If I understand the problem correctly (a shakey assumption at times), then:
timeD can be quickly computed with broadcast subtraction: timeD = T[:, None] - T[None].
For spaceD, you can use scipy.spatial.distance.pdist to compute the euclidean distance between each point, then normalize according to the formula in the appendix:
xy_coords = xyt[['x', 'y']].values
spaceD = np.exp(pdist(xy_coords, 'euclidian') / 2 / sigma ** 2) / 2 / np.pi / sigma
So that will give you two N \times N matrices with all the preliminaries you need. As an aside, they subtract T.min() from T as a normalization, so that the first time in the dataset is 0. It keeps you from having underflows when you exponentiate. Personally I’d even go one step further and normalize it so the dates are all on the 0-1 interval (e.g. with sklearn.preprocessing.MinMaxScaler), but that’s a personal preference.

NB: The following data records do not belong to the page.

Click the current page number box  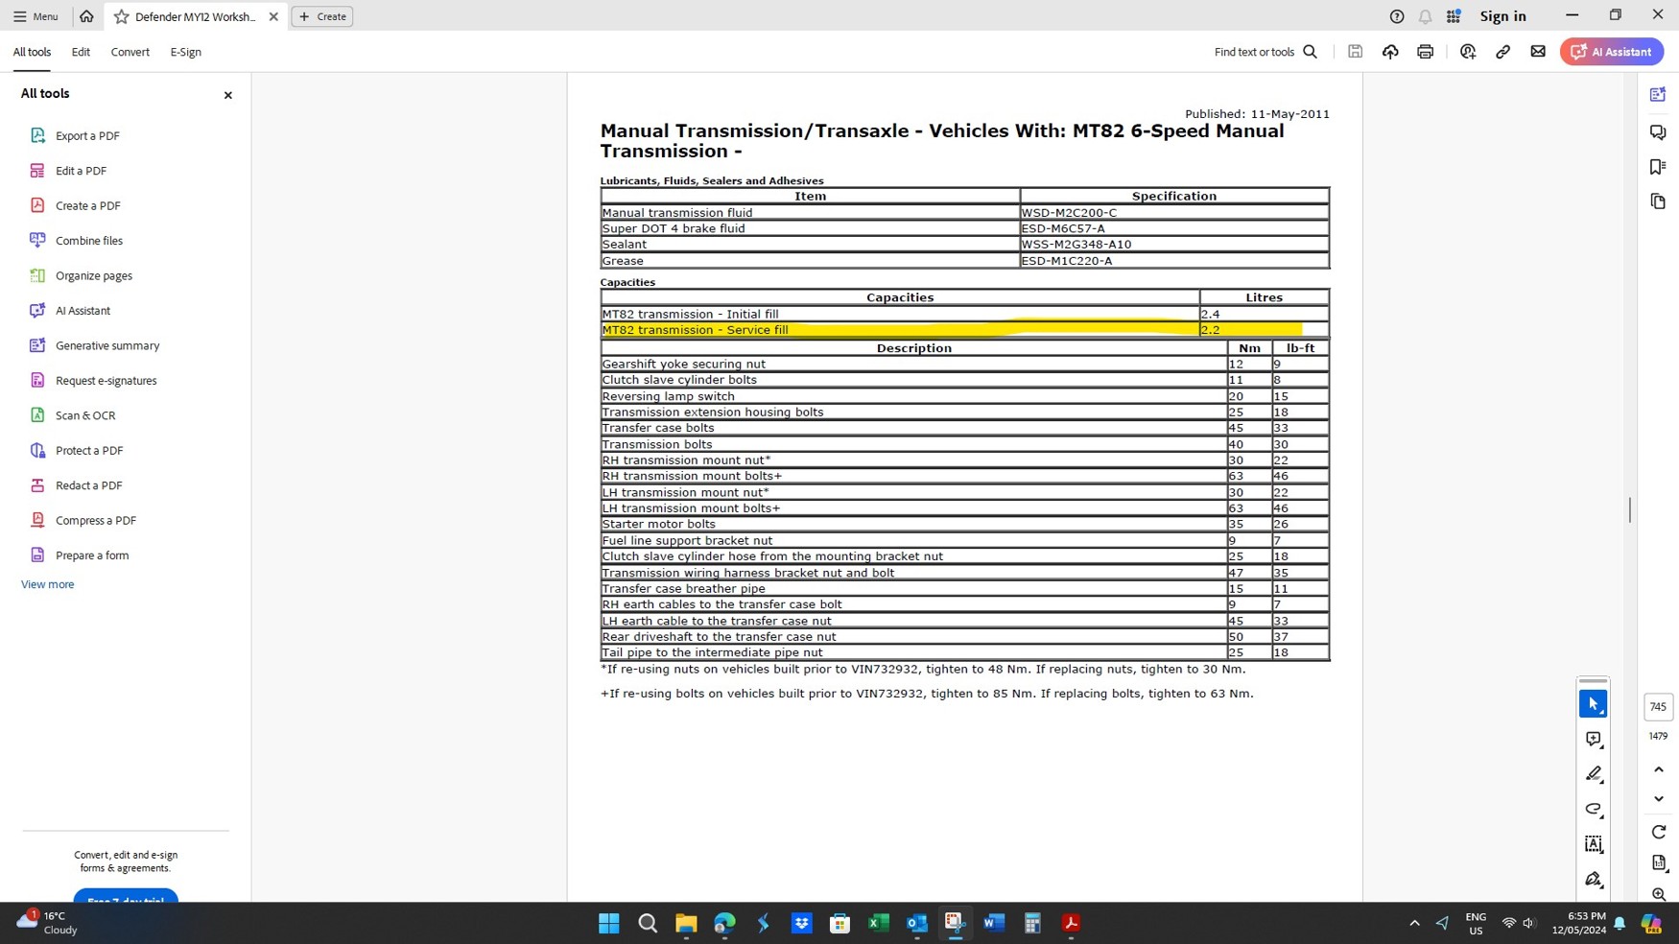[x=1657, y=707]
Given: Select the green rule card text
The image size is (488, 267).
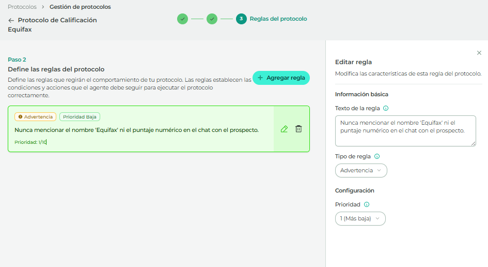Looking at the screenshot, I should coord(136,130).
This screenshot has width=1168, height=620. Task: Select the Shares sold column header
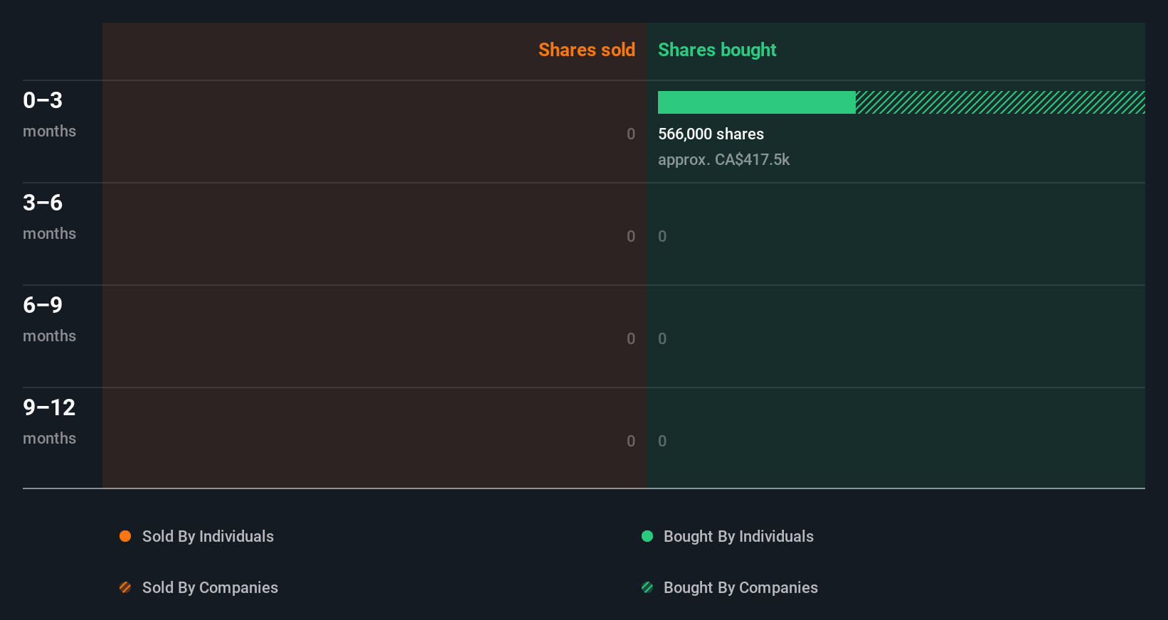click(x=586, y=50)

Next you need to do the ll computation. For this I like to use masks. I’d start by just naively computing everything, as in:
ll = a * lengthscaleT * exp(timeD * lengthscaleT) * spaceD
This ll holds the element-wise computation for every possible (i,j) combination. The trick now is only to add up certain elements. It turns out to be the lower triangle of this matrix. You can convince yourself of this by running the following code (which is the loop in the stan code, remembering that R starts indices from 1):
n = 10
mask = np.zeros((n , n))
for i in range(1,n):
for j in range(0, i):
mask[i,j] = 1
mask
>> Out: array([[0., 0., 0., 0., 0.],
[1., 0., 0., 0., 0.],
[1., 1., 0., 0., 0.],
[1., 1., 1., 0., 0.],
[1., 1., 1., 1., 0.]])
Anyway there’s an easier way to make this matrix than doing that loop:
addition_mask = np.zeros_like(timeD)
addition_mask[np.tril_indices_from(addition_mask, k=-1)] = 1
So we multiply ll by this mask then sum away the 2nd dimension: ll = (ll * addition_mask).sum(axis=-1) and we’re done.

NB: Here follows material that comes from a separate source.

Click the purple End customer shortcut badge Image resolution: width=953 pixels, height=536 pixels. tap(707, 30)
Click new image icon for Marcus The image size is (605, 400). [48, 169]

Note that you could also use this masking method to do the summation even if the rows are not sorted by time, you’d just have to be a bit more clever about how to construct the mask.
For actually making the PyMC model, I’d make the addition mask and the distance matrix in numpy then call pt.as_tensor_variable on the results, otherwise things should map over 1:1. You could even use a guassian covariance kernel from pm.gp.cov instead of pdist if you wanted to be fancy.